In a large bowl, beat together the butter, shortening, and sugar until the mixture is light and fluffy.
Add the eggs, one at a time, mixing well after each addition.
In a separate bowl, whisk together the flour, baking powder, and salt.
Gradually alternate adding the dry ingredients and milk into the creamed mixture, starting and ending with the dry mixture.
Finally, stir in the vanilla extract until just incorporated.
Pour the finished batter into your greased pan.
Bake for 1 hour and 15 minutes to 1 hour and 25 minutes, or until a toothpick inserted into the center comes out clean.
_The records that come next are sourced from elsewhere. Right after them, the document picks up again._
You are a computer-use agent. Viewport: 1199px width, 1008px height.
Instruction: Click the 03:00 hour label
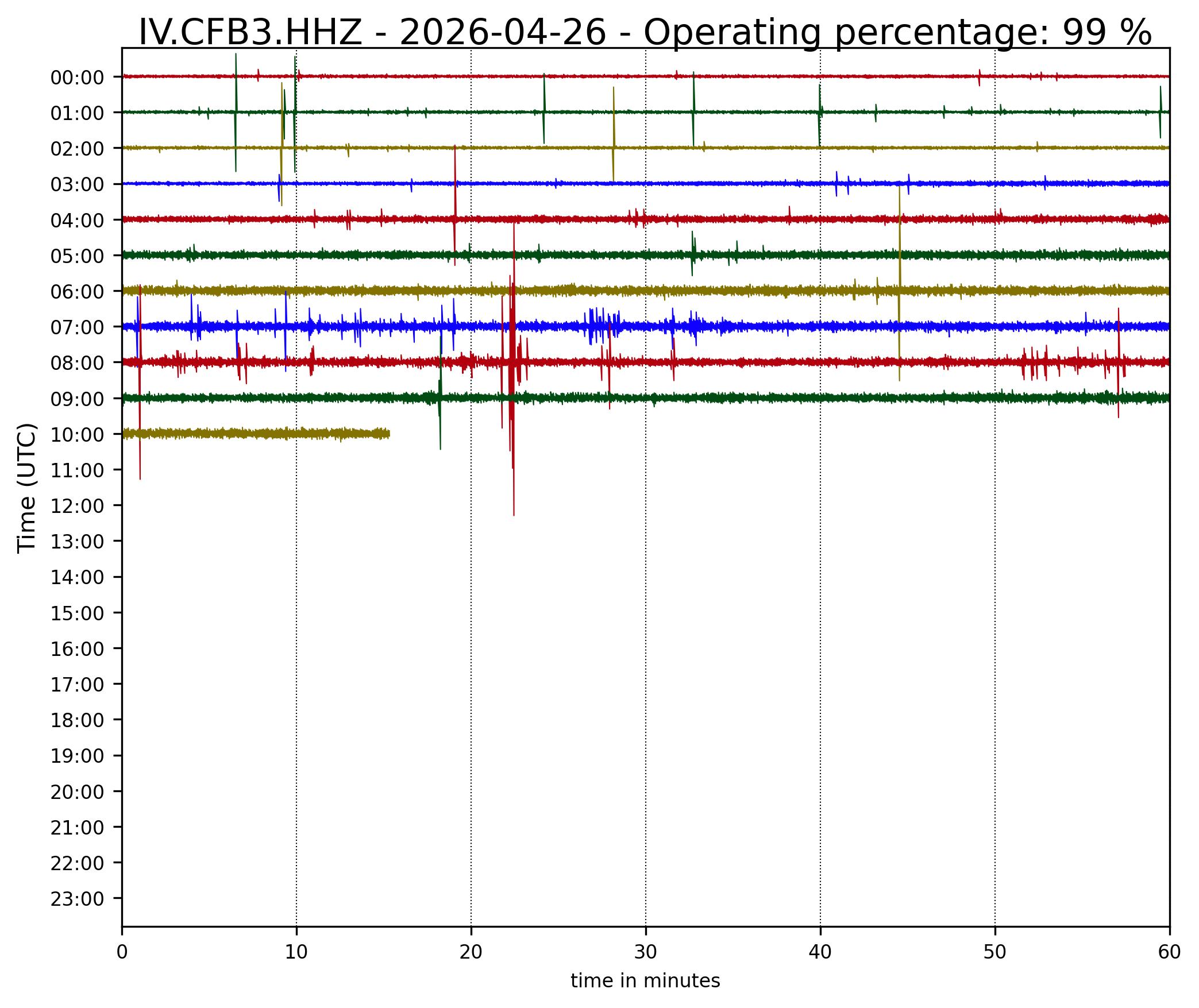coord(77,185)
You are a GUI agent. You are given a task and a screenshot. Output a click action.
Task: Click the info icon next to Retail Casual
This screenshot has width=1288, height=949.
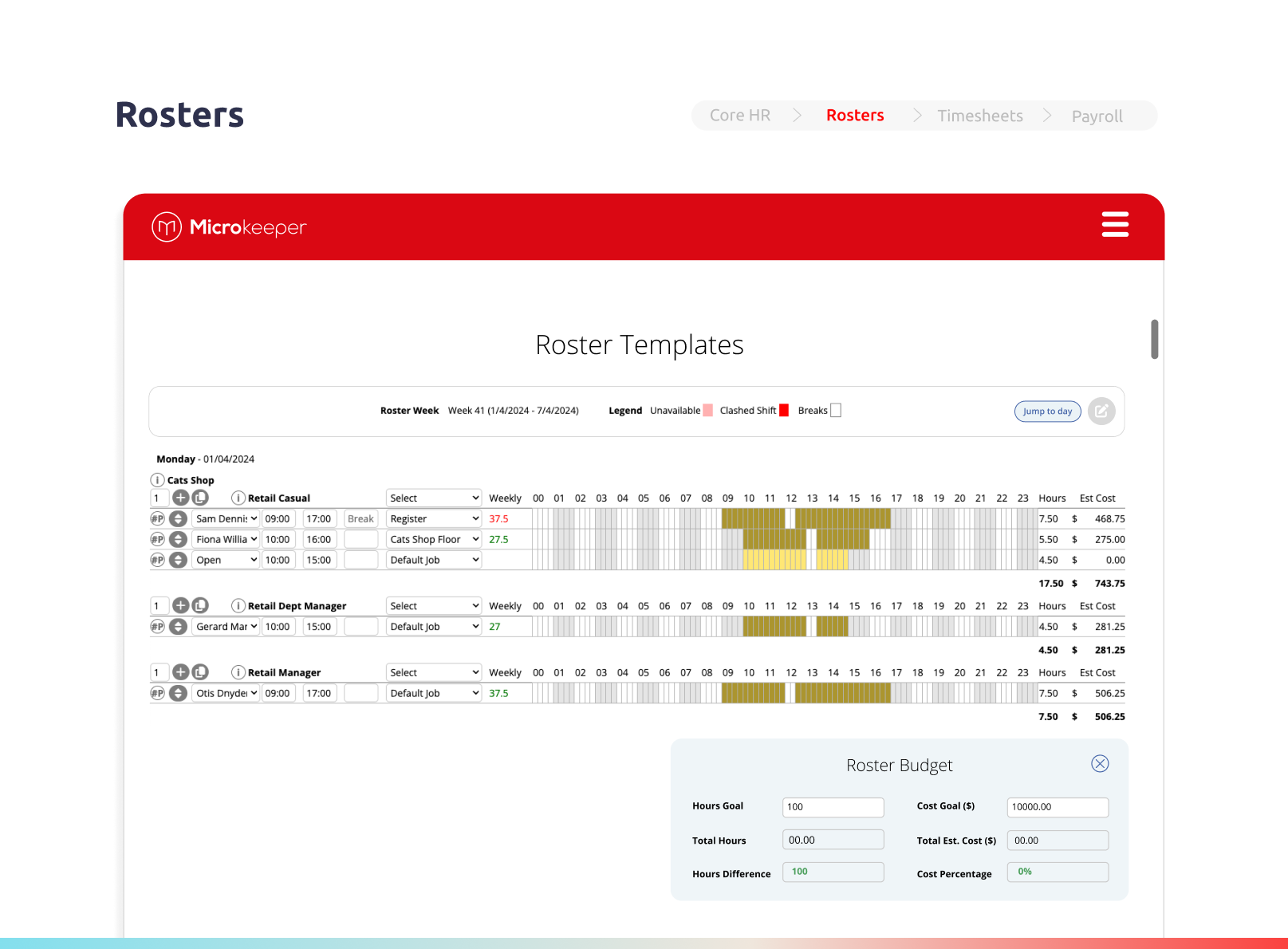(x=238, y=498)
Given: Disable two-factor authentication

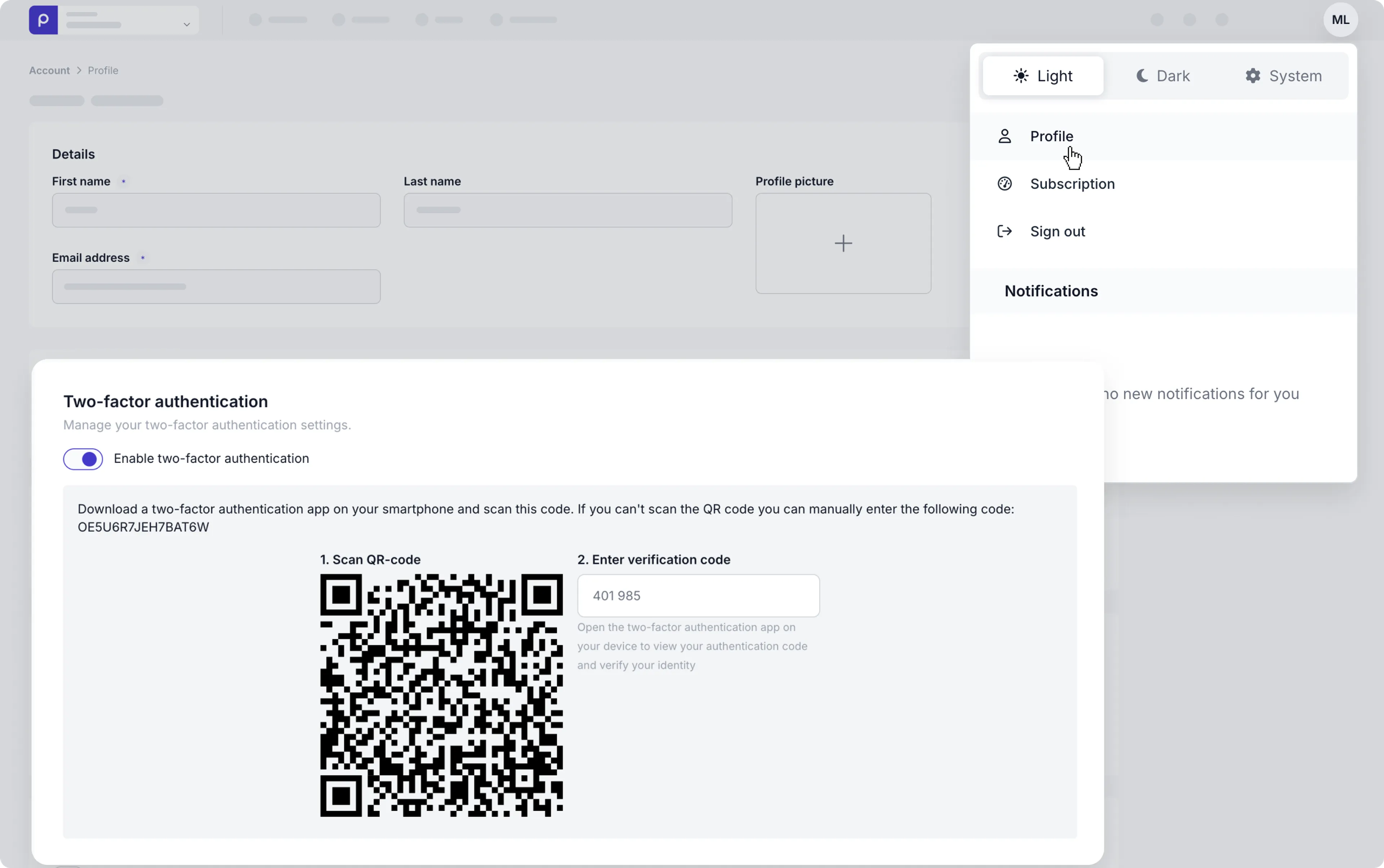Looking at the screenshot, I should (x=82, y=459).
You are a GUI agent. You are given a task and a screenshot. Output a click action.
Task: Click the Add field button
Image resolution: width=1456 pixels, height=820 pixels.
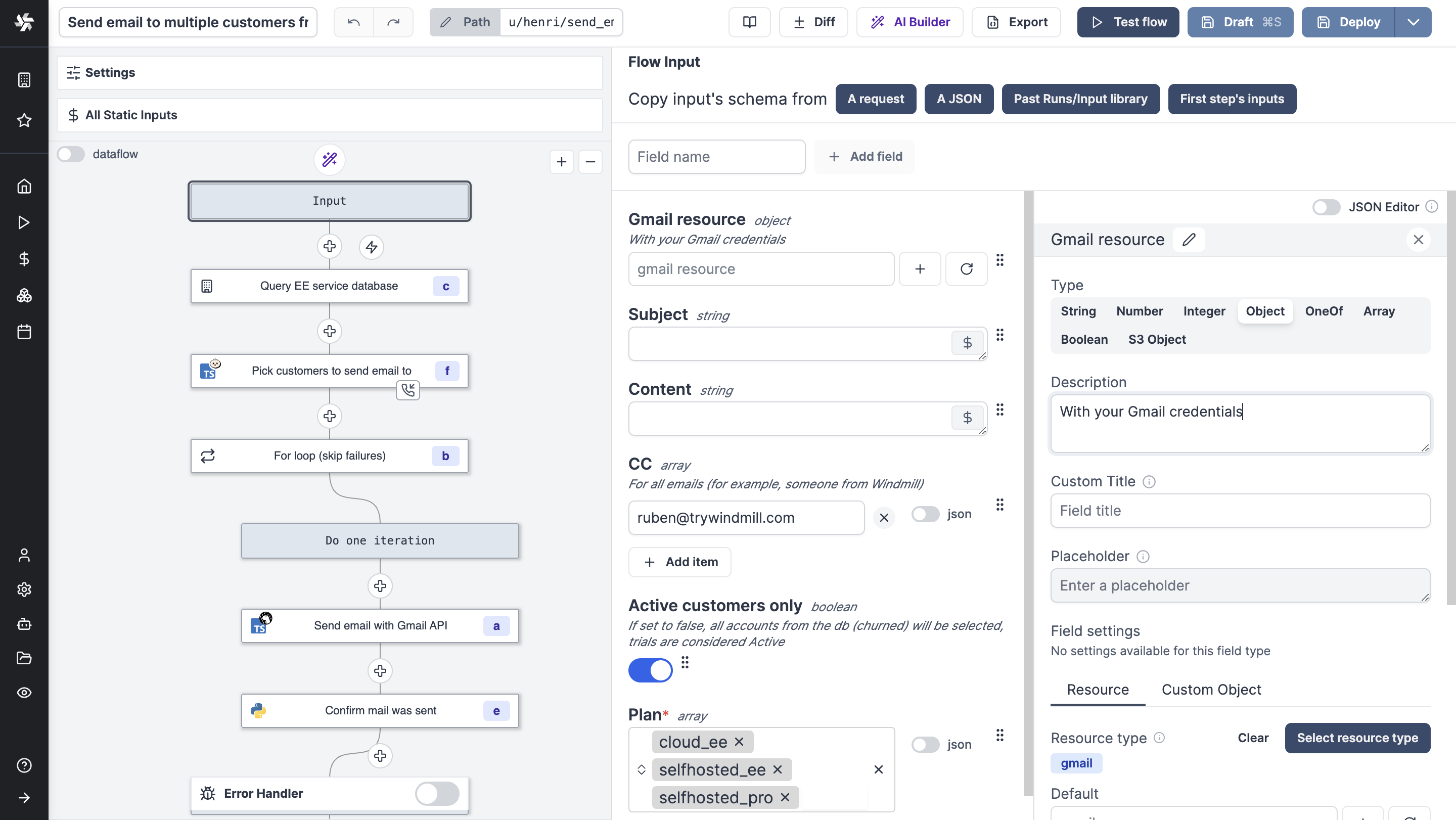(x=864, y=157)
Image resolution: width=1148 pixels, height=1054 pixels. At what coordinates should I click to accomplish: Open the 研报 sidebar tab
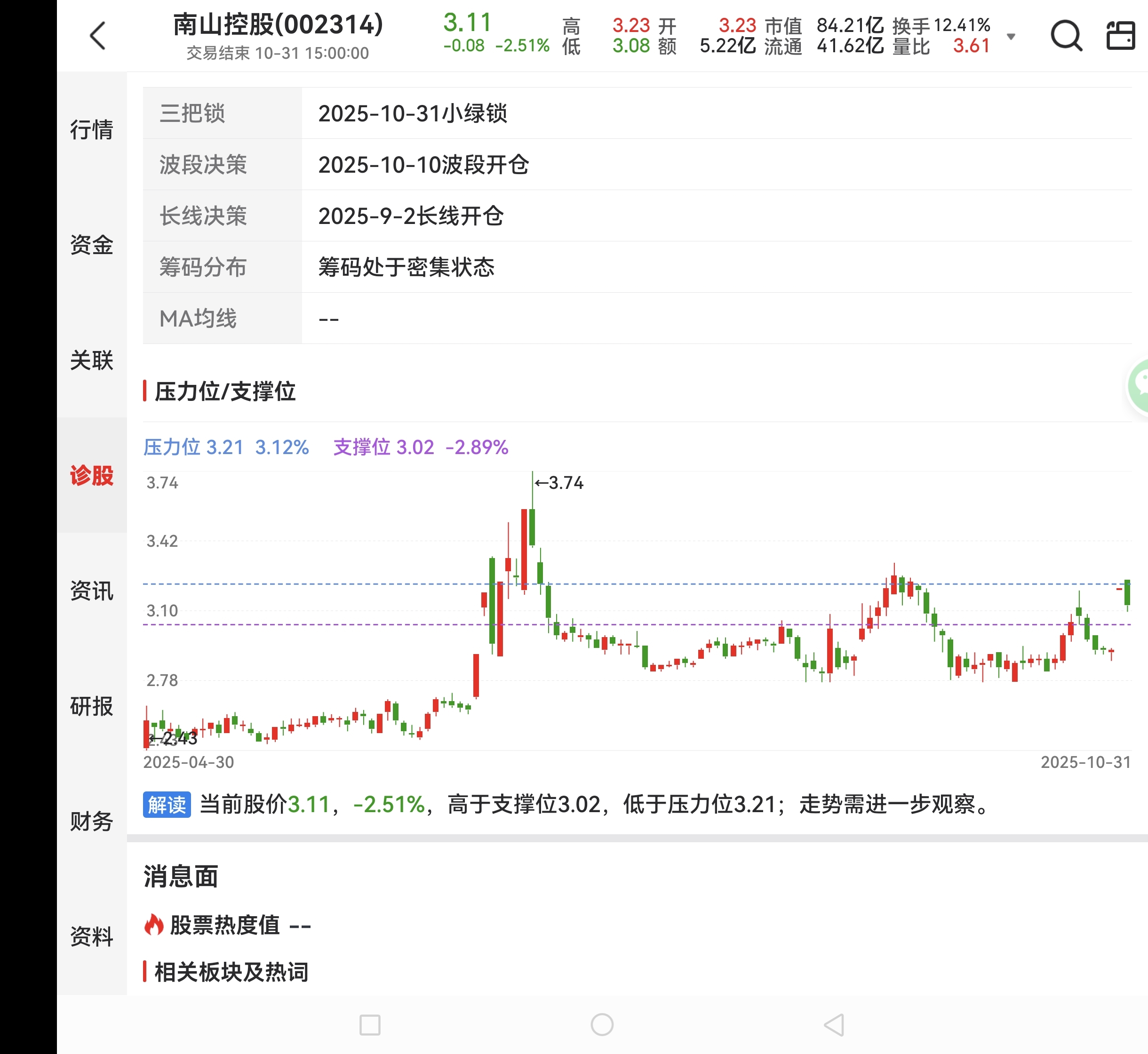pyautogui.click(x=92, y=706)
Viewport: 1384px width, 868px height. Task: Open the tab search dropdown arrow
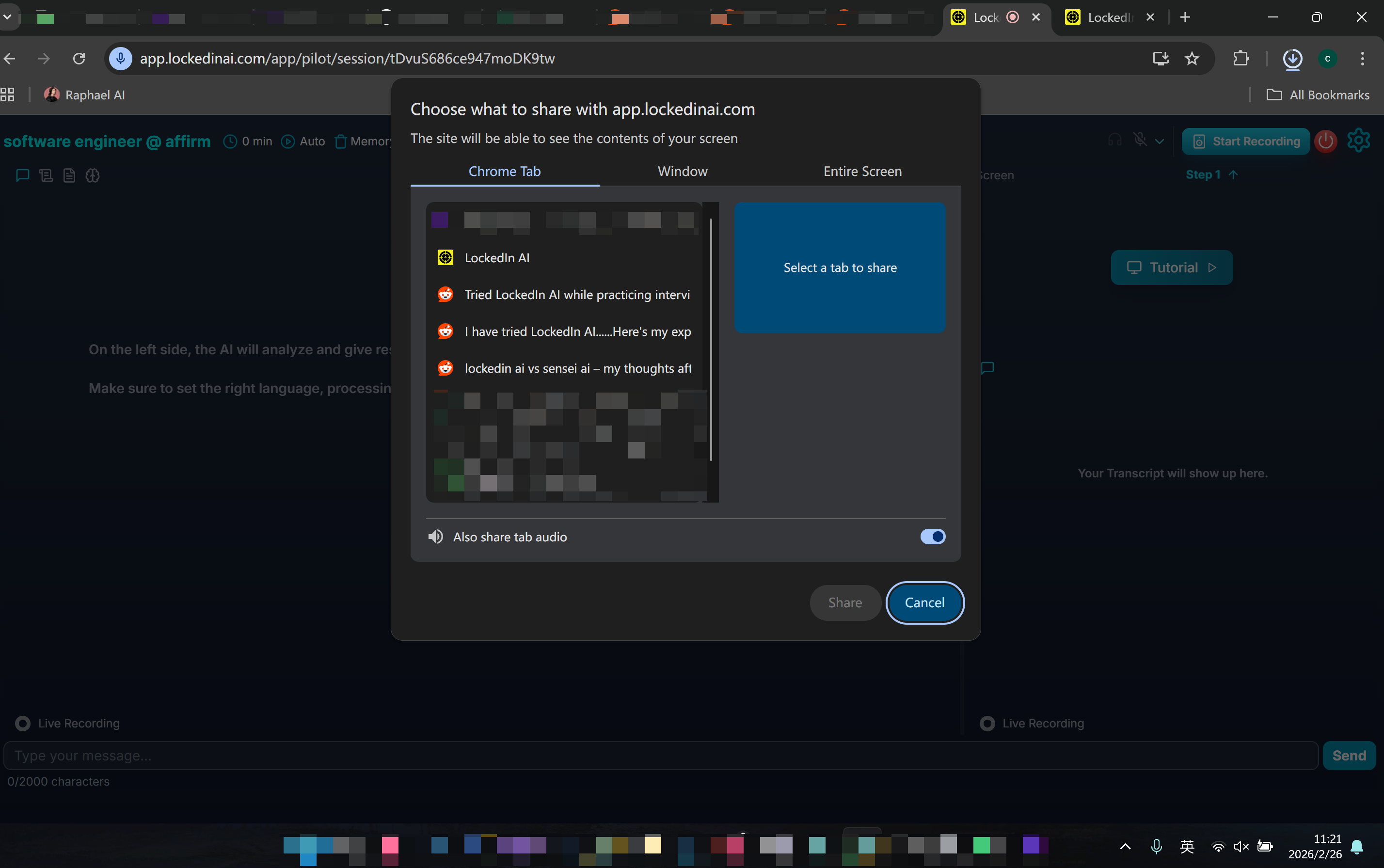point(7,17)
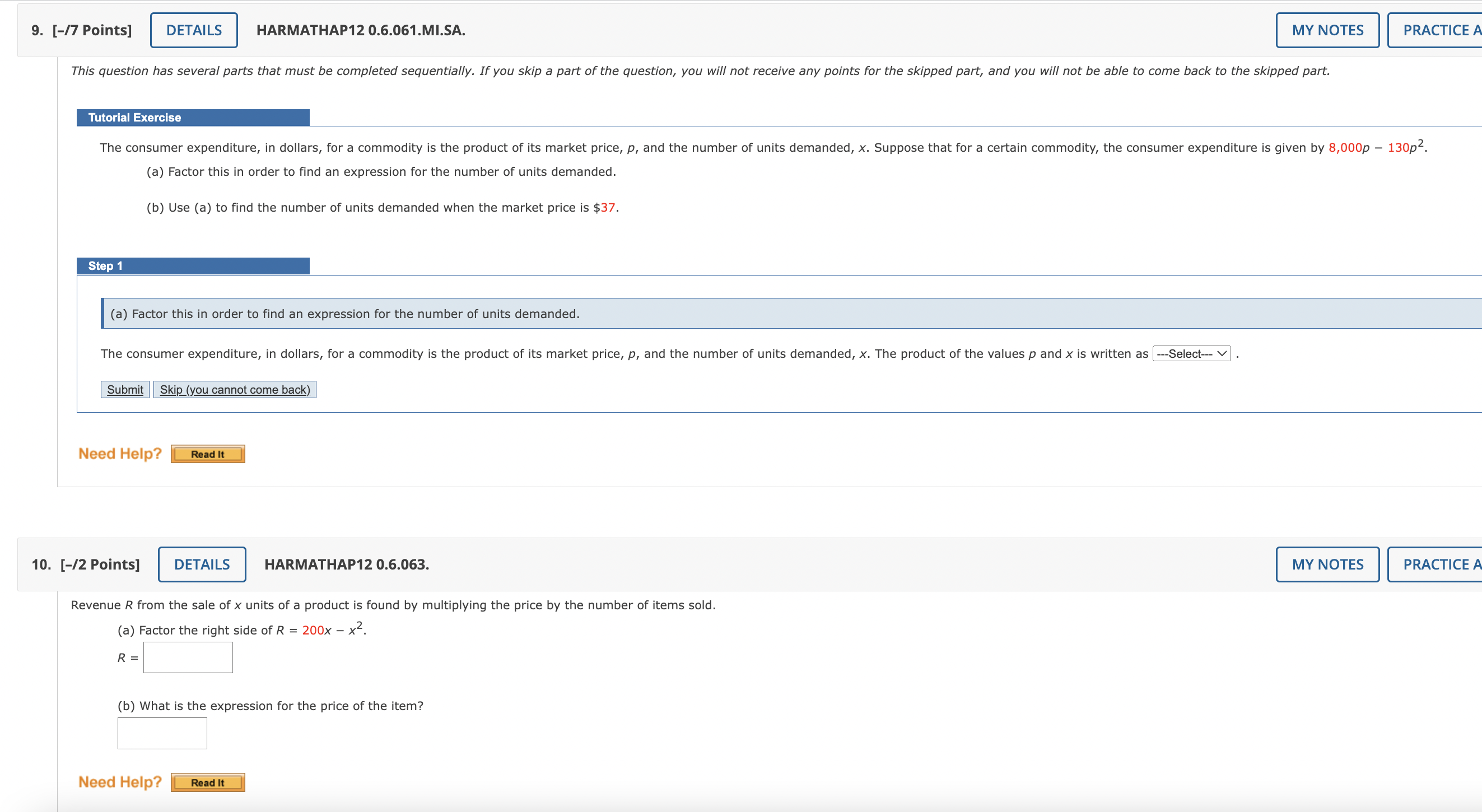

Allow the cake to cool in the pan for about 15 minutes, then remove and place it on a wire rack to cool completely.
In a medium saucepan over medium heat, melt the butter.
Stir in the brown sugar and cook for about 2 minutes, until it fully dissolves.
Slowly whisk in the evaporated milk, bringing the mixture to a gentle boil.
Reduce the heat and let it simmer for 3–4 minutes, then remove from heat and let it cool slightly.
Add the powdered sugar and vanilla extract, beating until smooth and spreadable.
Once the cake is fully cooled, spread the caramel icing generously over the top.
Use a spoon or spatula to create beautiful swirls and peaks in the frosting for a stunning finish.